[Dataset excerpts]

........

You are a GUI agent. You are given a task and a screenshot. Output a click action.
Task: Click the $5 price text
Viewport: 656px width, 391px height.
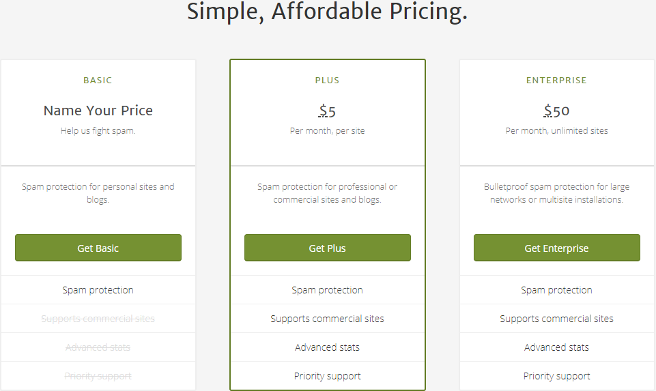(x=327, y=111)

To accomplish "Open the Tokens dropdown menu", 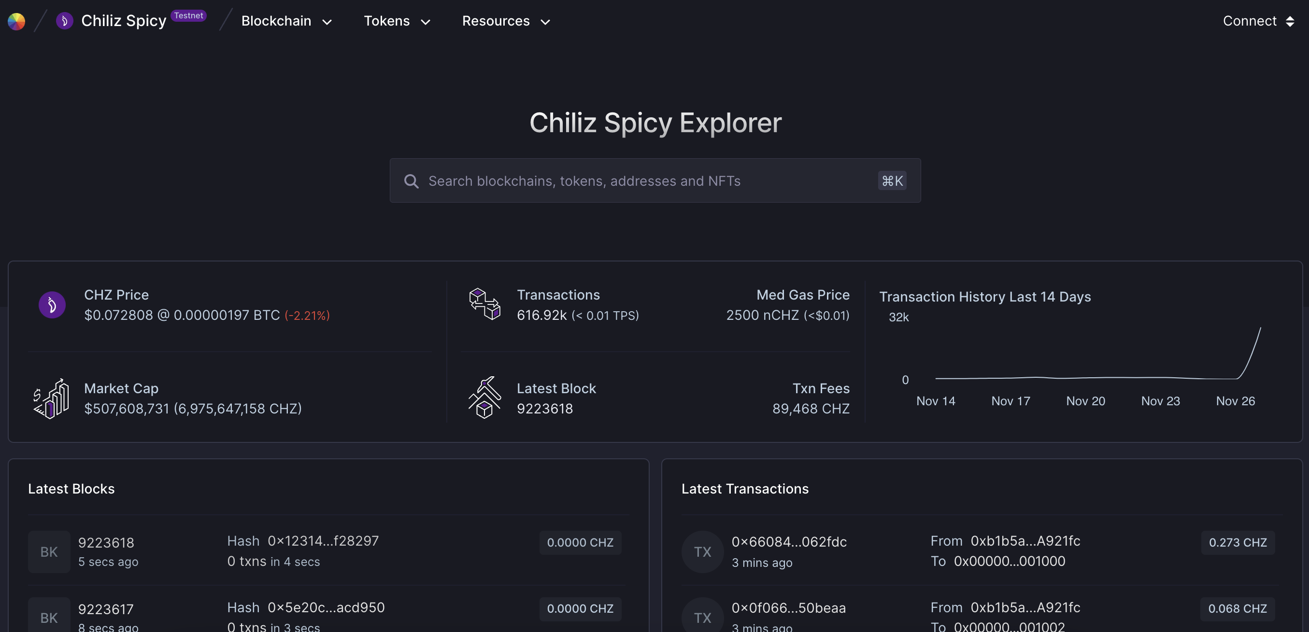I will [x=397, y=21].
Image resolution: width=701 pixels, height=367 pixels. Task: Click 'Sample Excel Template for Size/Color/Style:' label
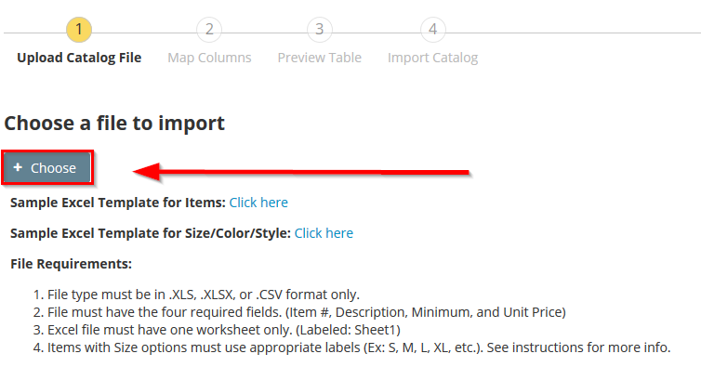click(151, 233)
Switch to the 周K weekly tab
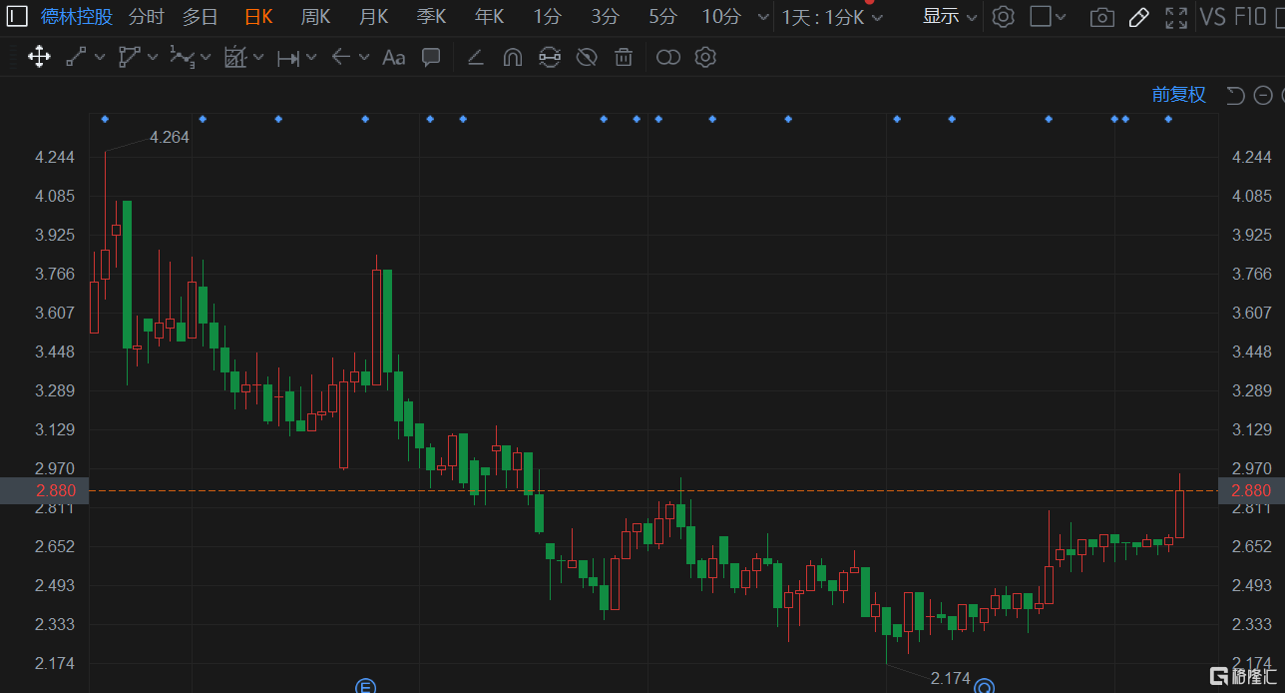 [x=316, y=17]
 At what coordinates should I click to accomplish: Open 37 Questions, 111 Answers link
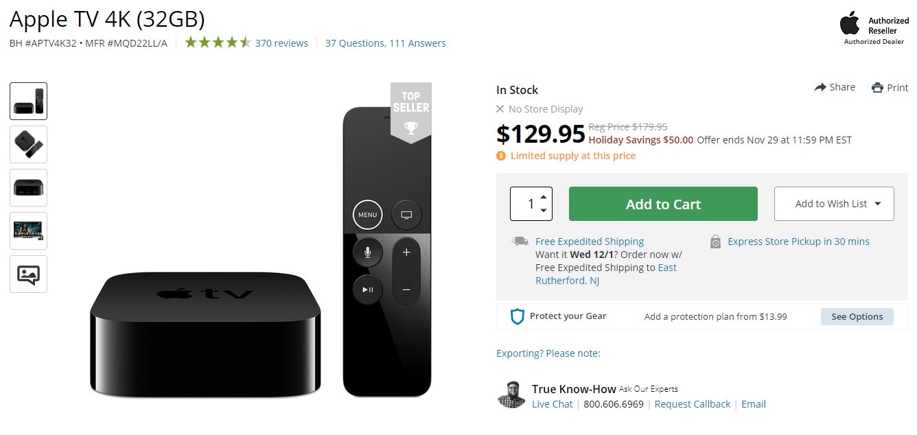[385, 43]
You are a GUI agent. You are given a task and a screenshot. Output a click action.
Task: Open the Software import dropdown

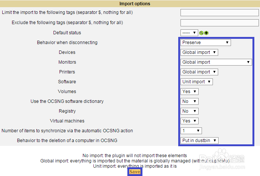[197, 82]
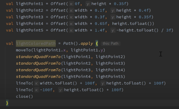Click the 1.4f value in lightPoint5
Image resolution: width=179 pixels, height=109 pixels.
tap(100, 30)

........

> **Exercise instructions**:
Here the job is to retype exactly the lines that start at the one containing "At what coordinates" and run through the end of the records above, leaving out pictures.

> **Answer box**:
 At what coordinates should I click to accomplish: Open 37 Questions, 111 Answers link
[385, 43]
You are a GUI agent. You are given a task and a screenshot. Output a click action.
Task: Open the Software import dropdown

[197, 82]
Click the 1.4f value in lightPoint5
Image resolution: width=179 pixels, height=109 pixels.
tap(100, 30)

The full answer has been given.